[Required work]
Retype, without changes or pictures, only the lines that begin at the one containing "How do I perform: Tap" and end at the last line of the records that follow.

** The data follows **

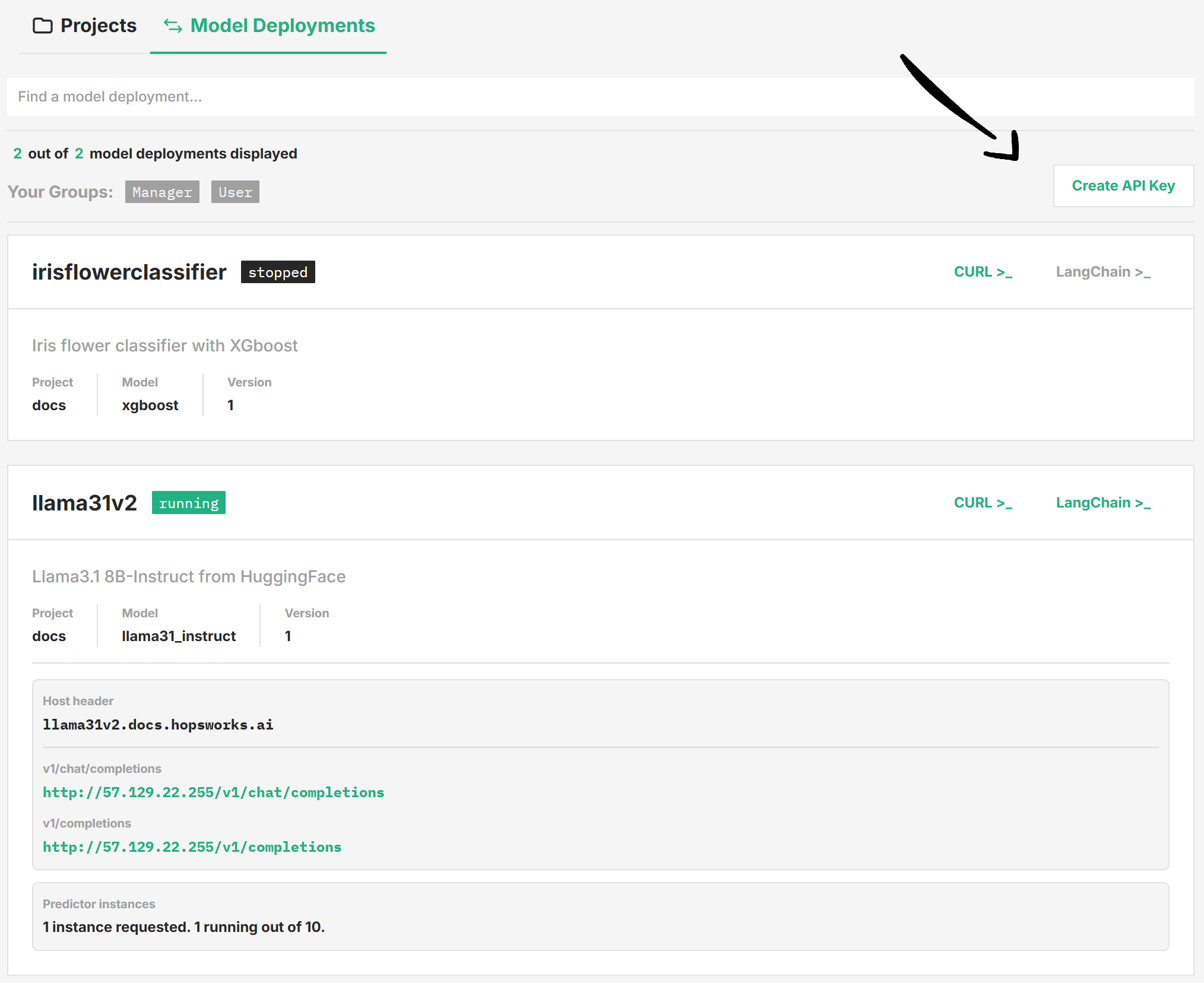Switch to the Projects tab
Viewport: 1204px width, 983px height.
pos(97,25)
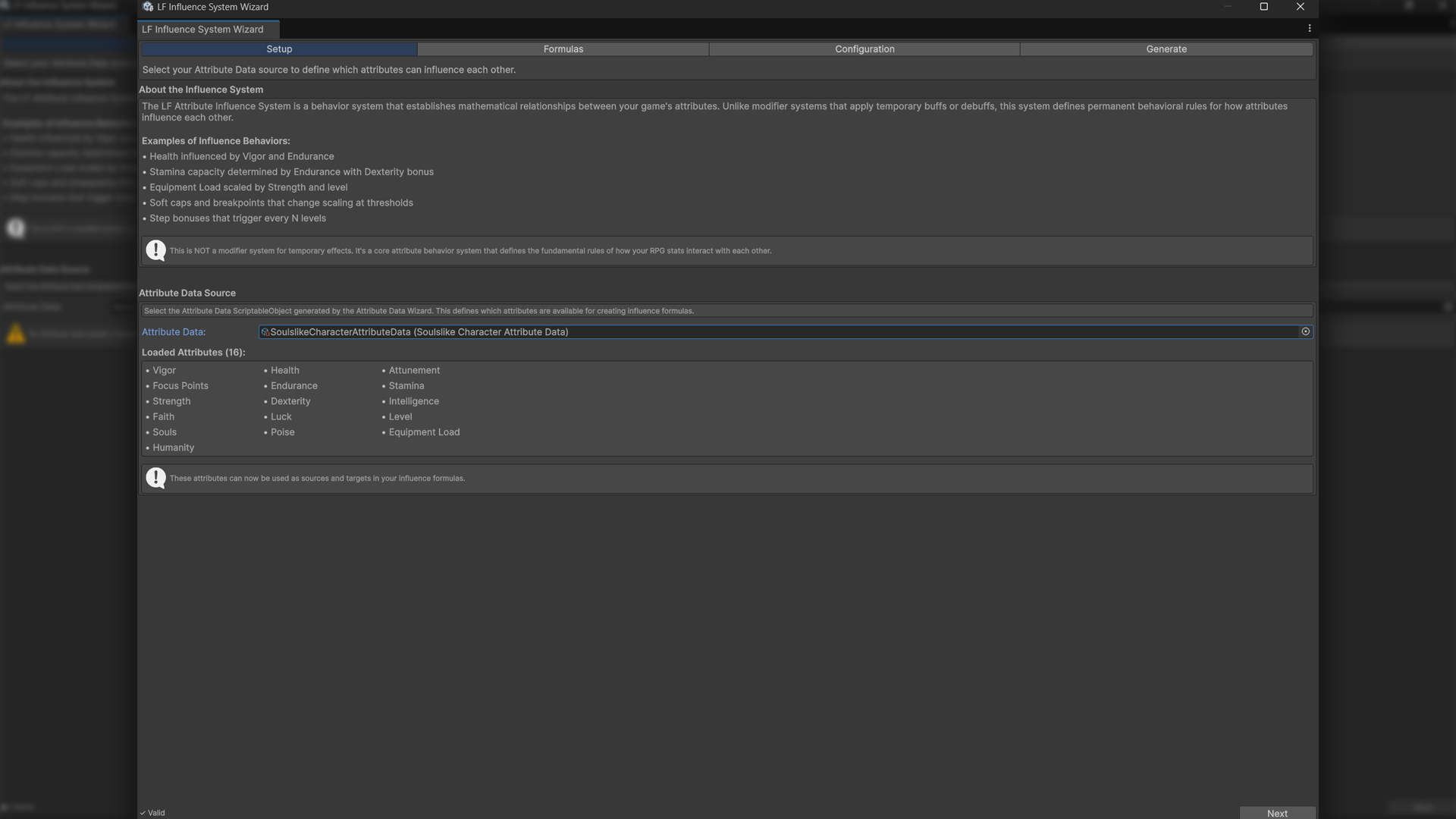Click the info icon beside the influence formulas note
Viewport: 1456px width, 819px height.
point(155,478)
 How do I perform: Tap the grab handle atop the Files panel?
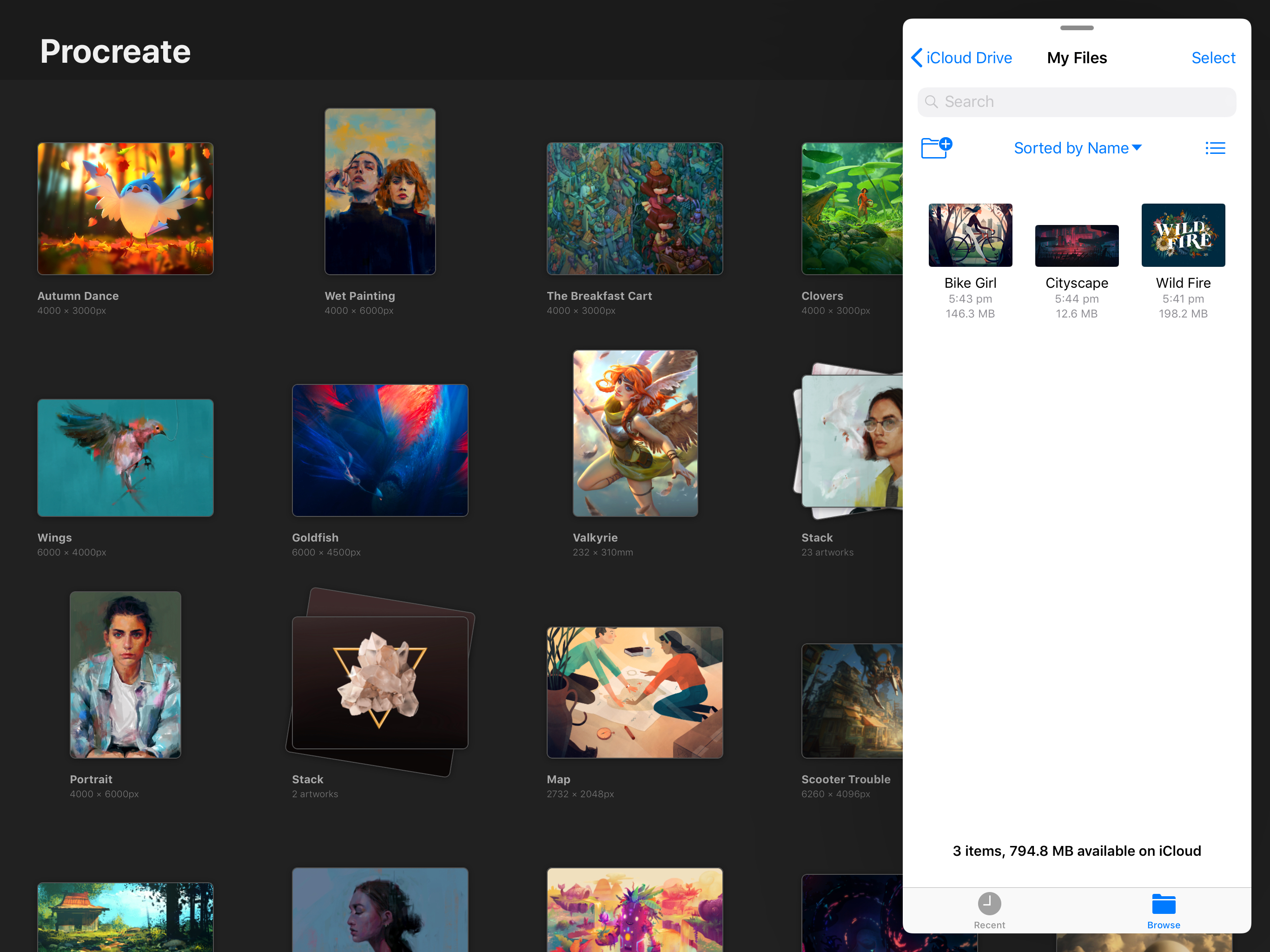(1077, 27)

** End of The data **

[Answer to the problem]
 How do I perform: Tap the grab handle atop the Files panel?
(1077, 27)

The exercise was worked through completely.